When the three-tool stack still wins
There are teams where the switch is not urgent. If you have one operator who runs every case, your team runs roughly one case a month, your existing tools are paid for, and nobody hands off recordings, the friction in the three-tool stack is real but small. The hours you would save are not enough to justify the learning curve of a new tool.
The teams who win clearly on the switch are the ones running multiple cases a month, the ones with rotating operator schedules, and the ones who currently brief incoming operators by walking them through a spreadsheet at 2 a.m. If that is your team, the math gets one-sided fast.
Try it on next week's pass
The honest evaluation is not a demo call. It is your next actual recording, run through the workbench, timed against what the same review would have taken on your current stack. The 30-day free trial is the evaluation window. If after a real case you decide the three-tool workflow served you better, walk away with no charge.
Start your free trial and run it on the next pass.
Can a 5-person volunteer team use Team tier?
Yes. Team supports up to ten operators on a single shared workspace, so a five-person team has room to grow into the tier without changing plans. The flat $199 per year does not scale with seat count up to that ceiling, which is the part that matters for volunteer budgets.
Do we lose our existing project history when switching?
HumVision projects start fresh.
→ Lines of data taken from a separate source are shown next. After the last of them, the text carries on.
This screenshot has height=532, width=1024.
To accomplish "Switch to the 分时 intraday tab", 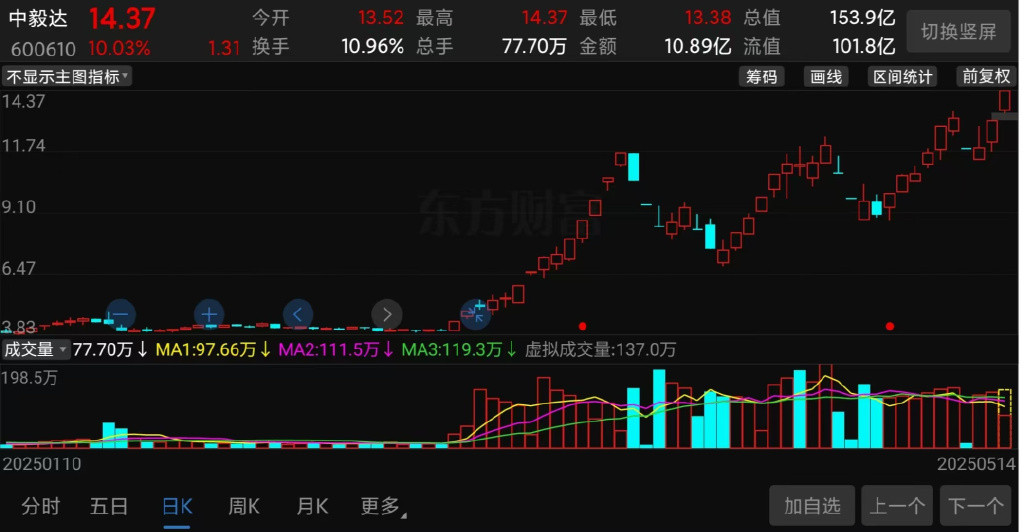I will coord(40,506).
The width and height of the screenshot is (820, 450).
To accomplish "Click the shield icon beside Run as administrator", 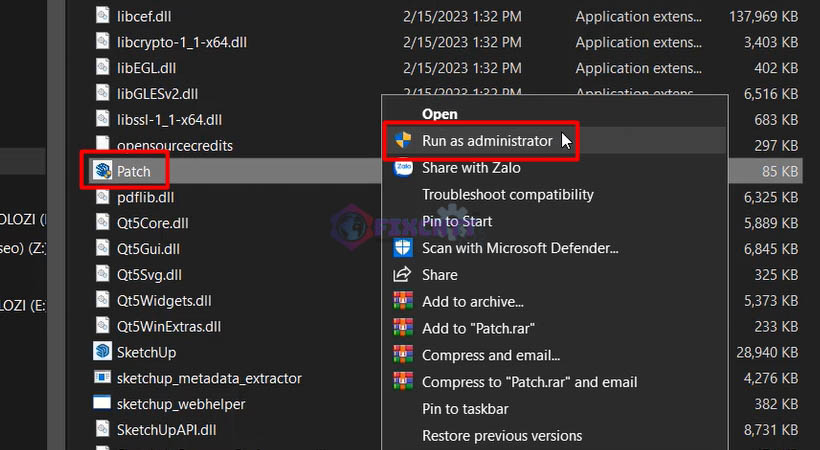I will coord(403,141).
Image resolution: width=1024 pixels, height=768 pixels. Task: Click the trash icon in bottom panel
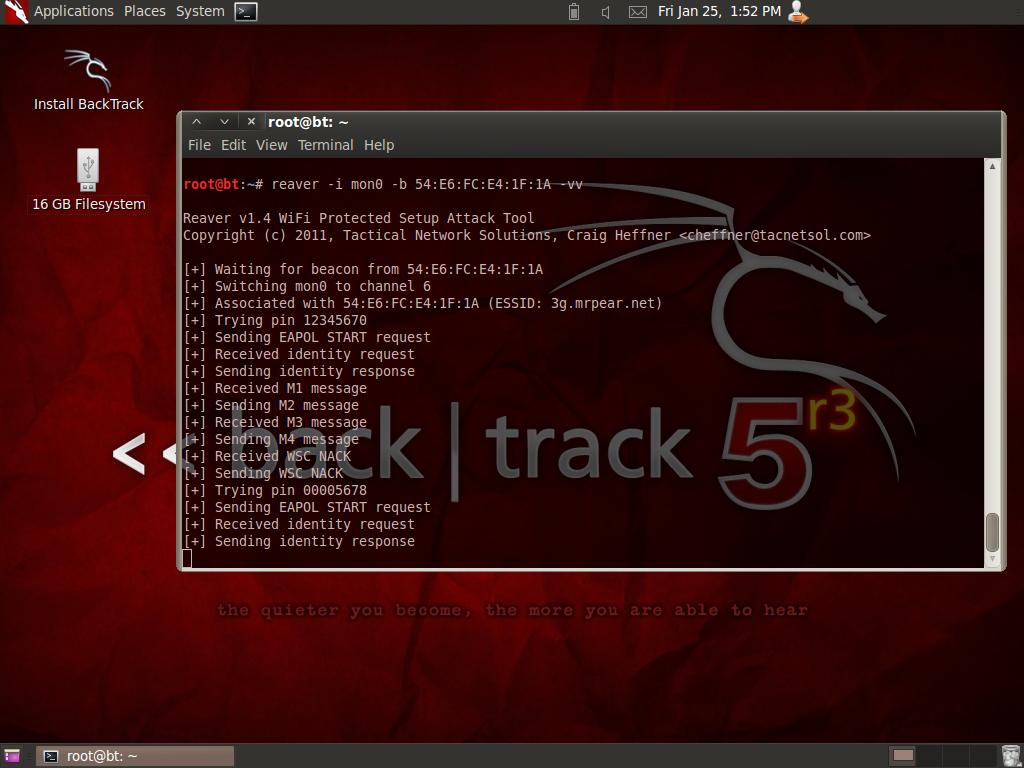[1010, 756]
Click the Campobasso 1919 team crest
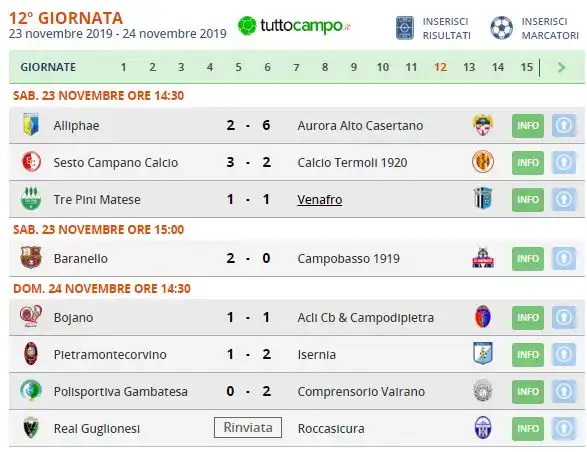The width and height of the screenshot is (587, 452). [x=483, y=258]
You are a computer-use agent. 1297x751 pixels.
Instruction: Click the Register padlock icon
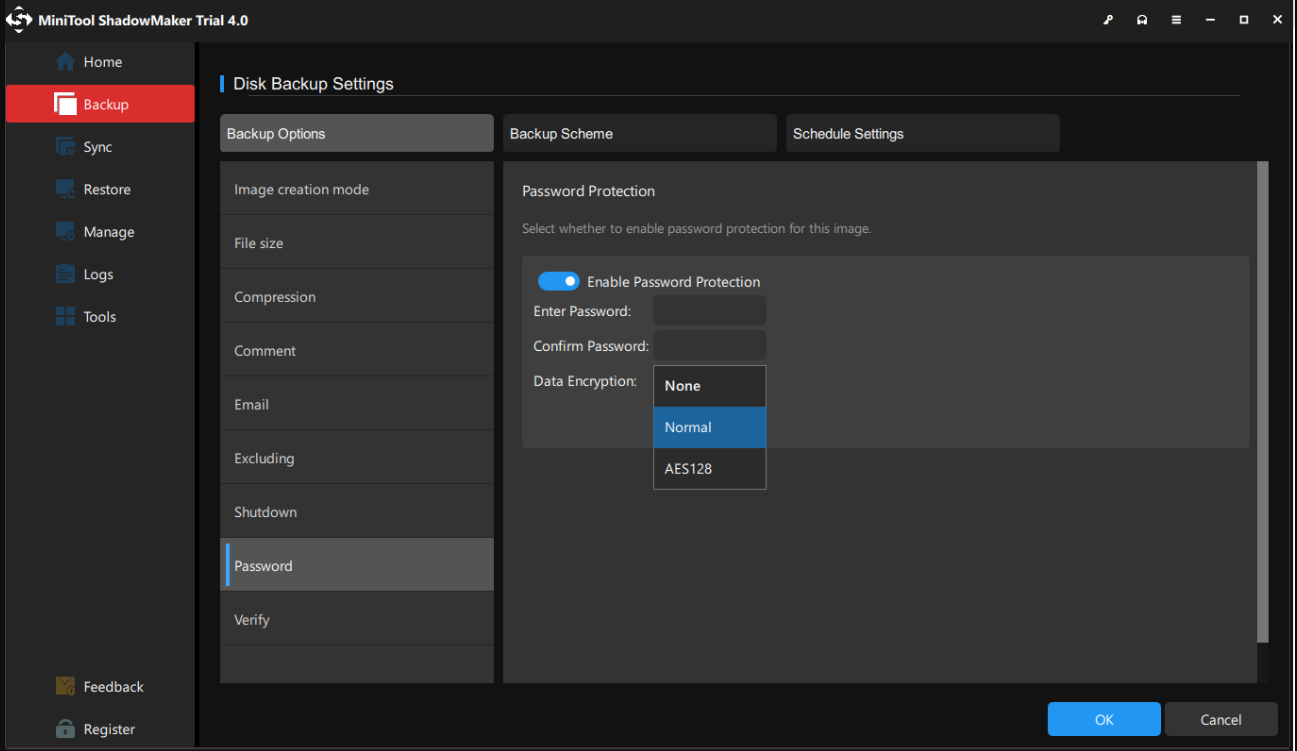pos(66,729)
There is no automatic migration from Humminbird PC, SonarTRX, or ReefMaster project files. Your older .son and .dat recordings can be imported into a new HumVision project and re-marked, which most teams do for active cases only. Closed cases usually stay archived in whatever format they were in.
Does Team include the GPS smoothing and mosaic features?
Yes. All viewing and export features are identical across tiers, including GPS track smoothing, mosaic generation, contact marking on the sonar view, and KML export sonar workflow output. The tier differences are capacity (number of operators) and sharing (live annotation sync). Nothing about the review or export pipeline changes between Pro and Team.